◆ Records for this exercise:
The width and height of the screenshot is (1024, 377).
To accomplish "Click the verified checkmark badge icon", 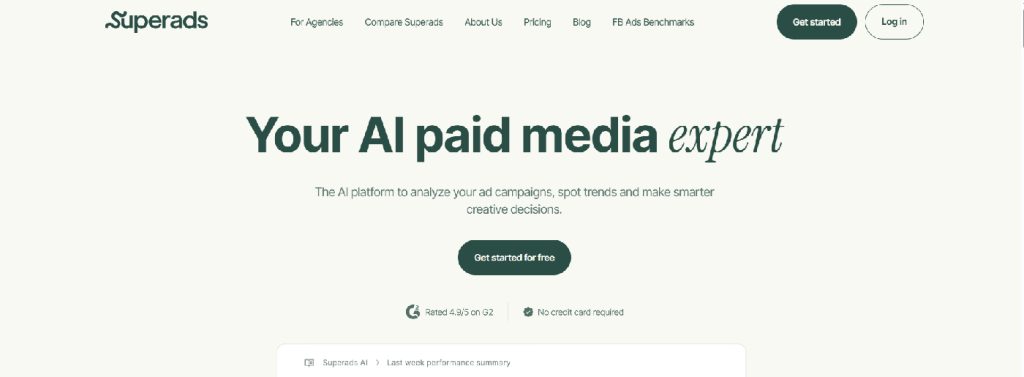I will [x=528, y=312].
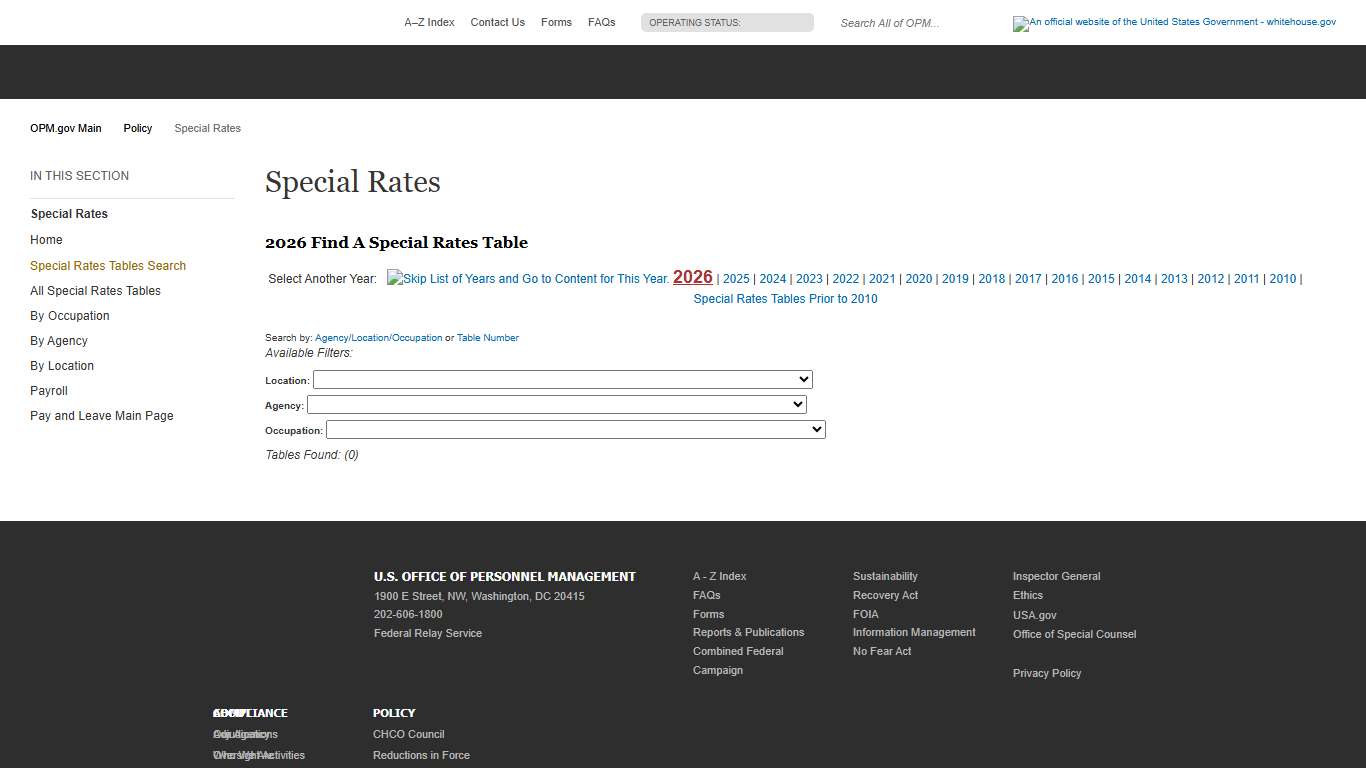
Task: Click the official US Government banner
Action: click(x=1174, y=22)
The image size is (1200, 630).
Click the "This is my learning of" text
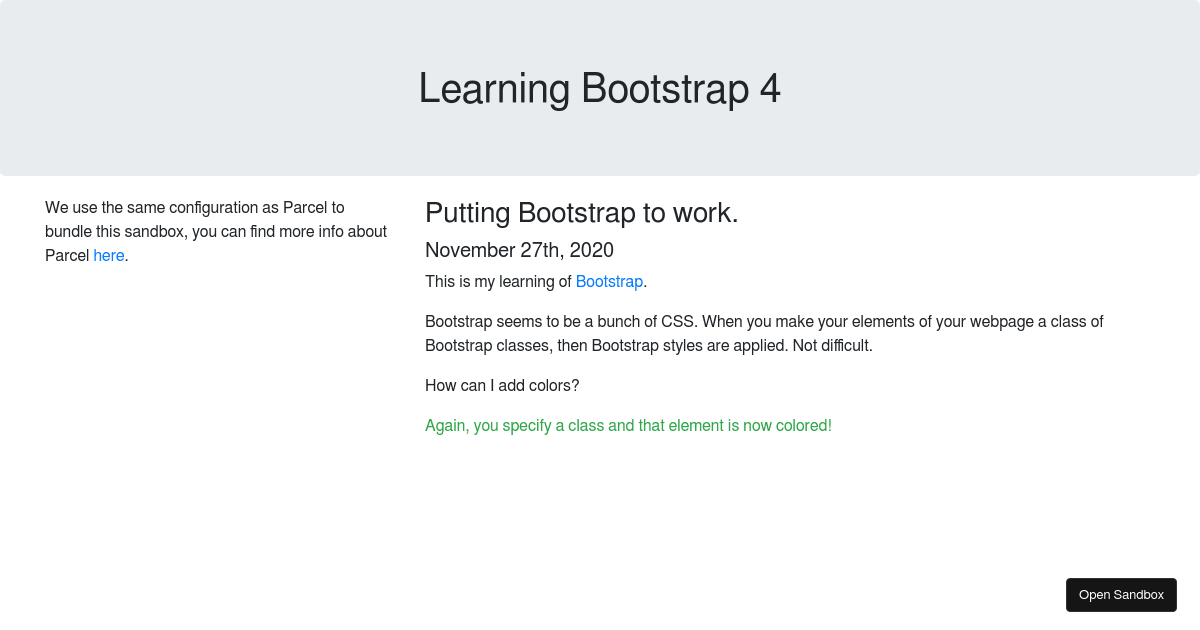point(498,282)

◆ Directions for this task:
Write the lines from the line containing "The image size is (1200, 630)." through the last line of the data out again exactly, and only those lines; pictures stay out.

◆ Exercise answer:
The image size is (1200, 630).
Click the "This is my learning of" text
point(498,282)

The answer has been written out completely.